Lila’s and Binny’s lower lips tremble in tandem. Edmund churns. This is all so unnecessary. And now the neighbours can see.
“Everyone is great,” Edmund says. “Lila is a dear old friend who is overprotective. And Binny is a dear new friend who is not psycho, who is so dynamic and not a threat at all. Okay, so you head on home now, Lila. We’ll talk to you real soon.”
“I’m just trying to be a good friend,” Lila insists as she shuffles off the porch.

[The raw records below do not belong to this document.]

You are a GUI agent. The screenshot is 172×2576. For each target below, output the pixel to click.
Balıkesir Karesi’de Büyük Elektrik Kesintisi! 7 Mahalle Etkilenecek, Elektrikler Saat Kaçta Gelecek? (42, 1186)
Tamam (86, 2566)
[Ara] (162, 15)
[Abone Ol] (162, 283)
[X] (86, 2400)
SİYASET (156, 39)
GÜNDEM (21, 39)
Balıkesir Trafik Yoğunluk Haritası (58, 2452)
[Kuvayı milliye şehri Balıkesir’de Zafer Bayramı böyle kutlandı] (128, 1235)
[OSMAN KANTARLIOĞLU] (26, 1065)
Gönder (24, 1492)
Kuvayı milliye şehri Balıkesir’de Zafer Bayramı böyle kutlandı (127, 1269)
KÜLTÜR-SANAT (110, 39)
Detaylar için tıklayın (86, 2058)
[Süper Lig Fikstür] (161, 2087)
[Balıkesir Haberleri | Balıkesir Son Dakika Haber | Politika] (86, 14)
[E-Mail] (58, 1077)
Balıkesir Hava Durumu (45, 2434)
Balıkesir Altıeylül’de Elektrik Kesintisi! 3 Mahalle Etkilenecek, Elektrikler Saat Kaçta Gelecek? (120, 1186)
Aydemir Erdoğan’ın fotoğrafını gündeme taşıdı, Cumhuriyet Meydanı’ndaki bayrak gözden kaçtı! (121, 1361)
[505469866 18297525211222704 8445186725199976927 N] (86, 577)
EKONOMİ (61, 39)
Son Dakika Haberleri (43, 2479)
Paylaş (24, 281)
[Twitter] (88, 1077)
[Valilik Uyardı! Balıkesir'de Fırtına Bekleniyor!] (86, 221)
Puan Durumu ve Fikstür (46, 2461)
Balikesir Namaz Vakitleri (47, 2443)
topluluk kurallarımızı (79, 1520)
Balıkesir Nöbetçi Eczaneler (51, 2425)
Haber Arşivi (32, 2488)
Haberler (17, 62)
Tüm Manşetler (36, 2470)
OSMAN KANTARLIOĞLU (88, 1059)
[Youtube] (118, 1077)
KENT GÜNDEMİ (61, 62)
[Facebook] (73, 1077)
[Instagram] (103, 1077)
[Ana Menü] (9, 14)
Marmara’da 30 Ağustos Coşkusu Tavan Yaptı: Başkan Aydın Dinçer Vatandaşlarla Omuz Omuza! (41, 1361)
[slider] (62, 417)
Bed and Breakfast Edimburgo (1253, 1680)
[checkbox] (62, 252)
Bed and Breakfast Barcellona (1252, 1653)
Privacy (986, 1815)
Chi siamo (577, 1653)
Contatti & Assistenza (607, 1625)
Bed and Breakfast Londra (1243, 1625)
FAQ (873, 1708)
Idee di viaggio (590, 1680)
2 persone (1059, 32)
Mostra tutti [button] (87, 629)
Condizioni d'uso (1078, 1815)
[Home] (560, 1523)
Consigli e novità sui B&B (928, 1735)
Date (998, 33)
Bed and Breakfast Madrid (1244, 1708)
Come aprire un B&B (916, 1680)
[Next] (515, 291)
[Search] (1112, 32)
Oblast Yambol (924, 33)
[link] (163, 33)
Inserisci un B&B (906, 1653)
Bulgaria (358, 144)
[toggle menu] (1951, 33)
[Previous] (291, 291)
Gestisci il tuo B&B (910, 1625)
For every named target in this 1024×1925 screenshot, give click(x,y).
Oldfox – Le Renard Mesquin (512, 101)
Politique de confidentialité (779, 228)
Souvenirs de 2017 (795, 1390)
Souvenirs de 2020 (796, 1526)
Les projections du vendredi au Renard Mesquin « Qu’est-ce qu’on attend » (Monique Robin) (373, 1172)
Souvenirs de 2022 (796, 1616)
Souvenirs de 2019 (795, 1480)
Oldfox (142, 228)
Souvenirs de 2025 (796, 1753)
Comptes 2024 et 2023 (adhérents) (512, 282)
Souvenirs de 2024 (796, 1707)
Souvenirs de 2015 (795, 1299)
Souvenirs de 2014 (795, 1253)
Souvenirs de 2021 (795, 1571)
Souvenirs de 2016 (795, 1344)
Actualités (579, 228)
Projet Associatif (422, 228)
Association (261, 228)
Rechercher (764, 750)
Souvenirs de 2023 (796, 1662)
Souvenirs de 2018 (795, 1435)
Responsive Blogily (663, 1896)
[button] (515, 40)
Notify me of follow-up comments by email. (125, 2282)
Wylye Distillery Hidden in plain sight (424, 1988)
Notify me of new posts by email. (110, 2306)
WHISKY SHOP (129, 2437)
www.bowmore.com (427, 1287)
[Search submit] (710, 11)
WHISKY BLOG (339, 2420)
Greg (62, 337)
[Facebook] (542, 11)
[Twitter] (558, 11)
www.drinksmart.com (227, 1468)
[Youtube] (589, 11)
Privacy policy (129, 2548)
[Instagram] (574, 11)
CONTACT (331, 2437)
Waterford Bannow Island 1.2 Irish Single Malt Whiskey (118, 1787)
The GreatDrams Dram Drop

“You don’t even know about friendship, ya fucking bitch!” Binny yells as Edmund closes the door.
Binny is shivering violently. His teeth chatter. Edmund hasn’t seen him like this. He wants to wrap his arms around Binny, but he’s afraid.
“Did you say mean things about me to her?”
“No. Binny. No. I’m so sorry. She’s not herself. She’s pregnant.”
“I’m not a bad person, you know. I try not to hurt people. Just because I don’t have very much money, or just because I am sometimes an escort and I party — I say ‘please’ and ‘thank you’! I’m not mean in my heart.”
Binny. Trembling bit of tinsel in a furious storm! Edmund will do anything for this lovely bit of tinsel.